• Exercise inputs
- - -
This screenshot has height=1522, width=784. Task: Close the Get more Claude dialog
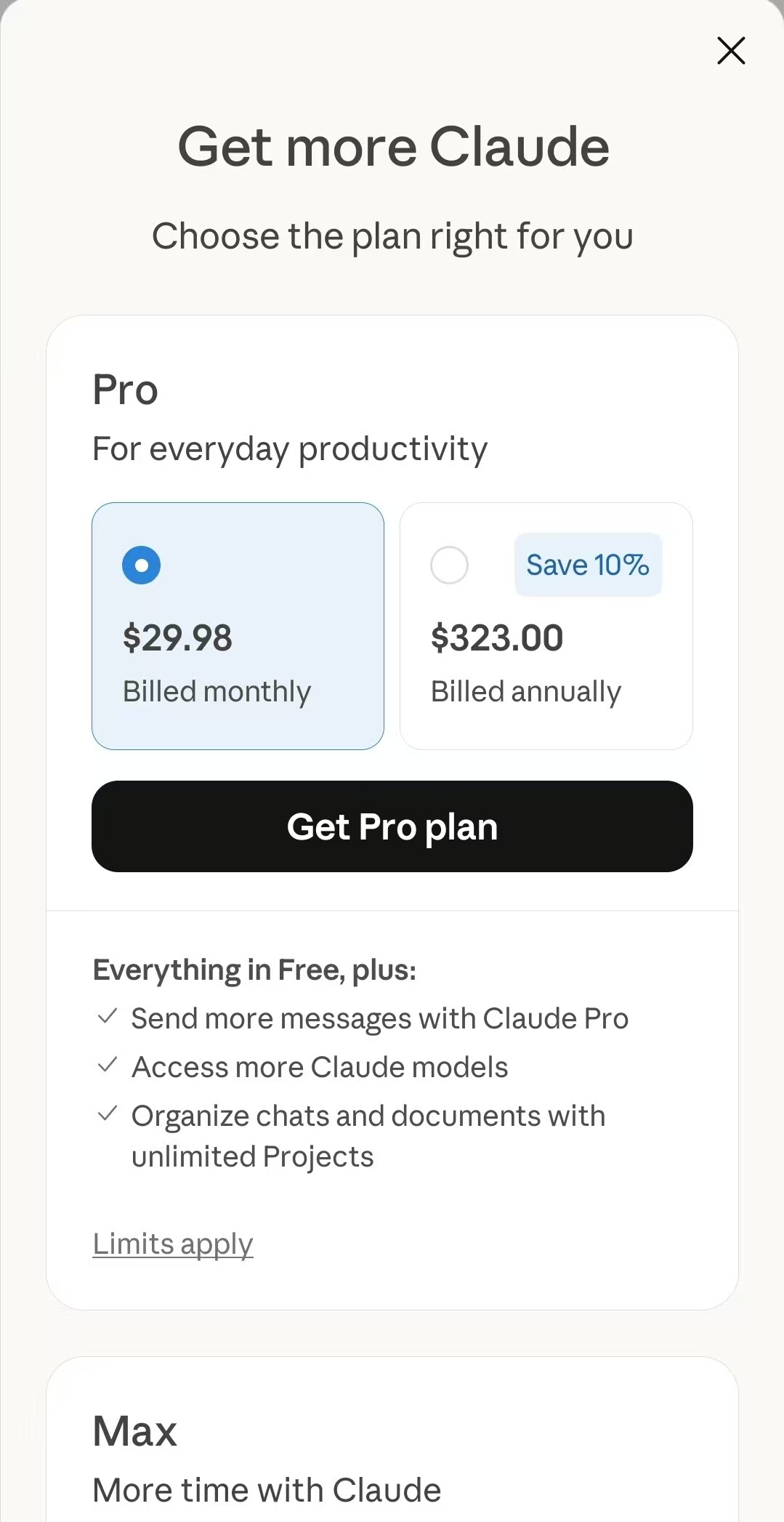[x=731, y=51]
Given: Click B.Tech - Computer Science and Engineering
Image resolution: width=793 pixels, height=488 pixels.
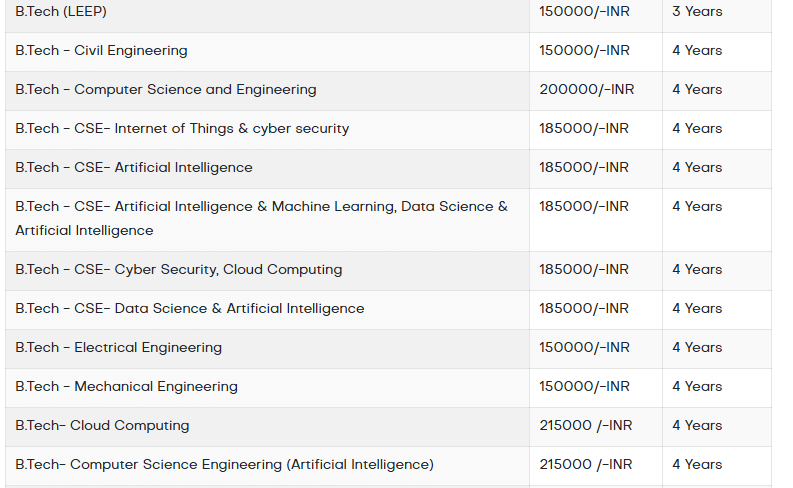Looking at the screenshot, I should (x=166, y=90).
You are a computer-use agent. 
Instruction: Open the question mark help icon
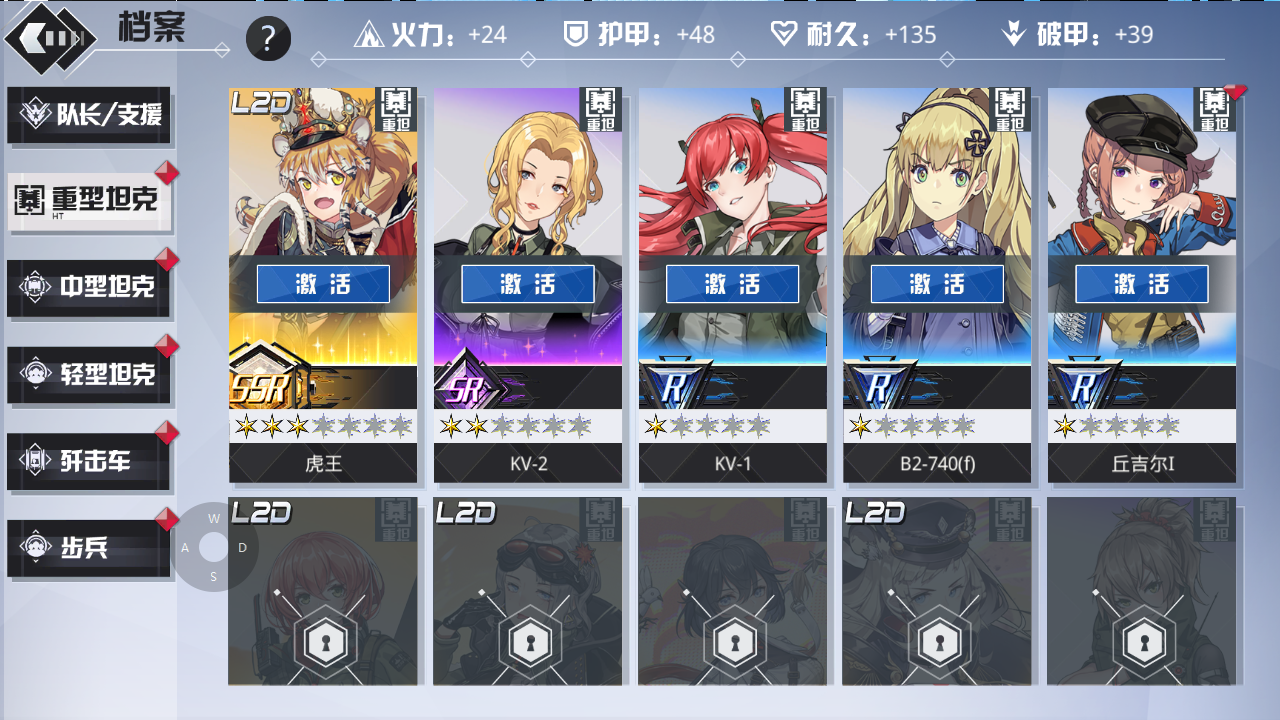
- - -
• Exercise requirements
The listing above should be returned word for word, with pictures omitted.

• Solution to this task
This screenshot has height=1522, width=784. Task: Close the Get more Claude dialog
[x=731, y=51]
Given: Click B.Tech - Computer Science and Engineering
Image resolution: width=793 pixels, height=488 pixels.
Looking at the screenshot, I should (x=166, y=90).
You are a computer-use agent. 
Instruction: Open the question mark help icon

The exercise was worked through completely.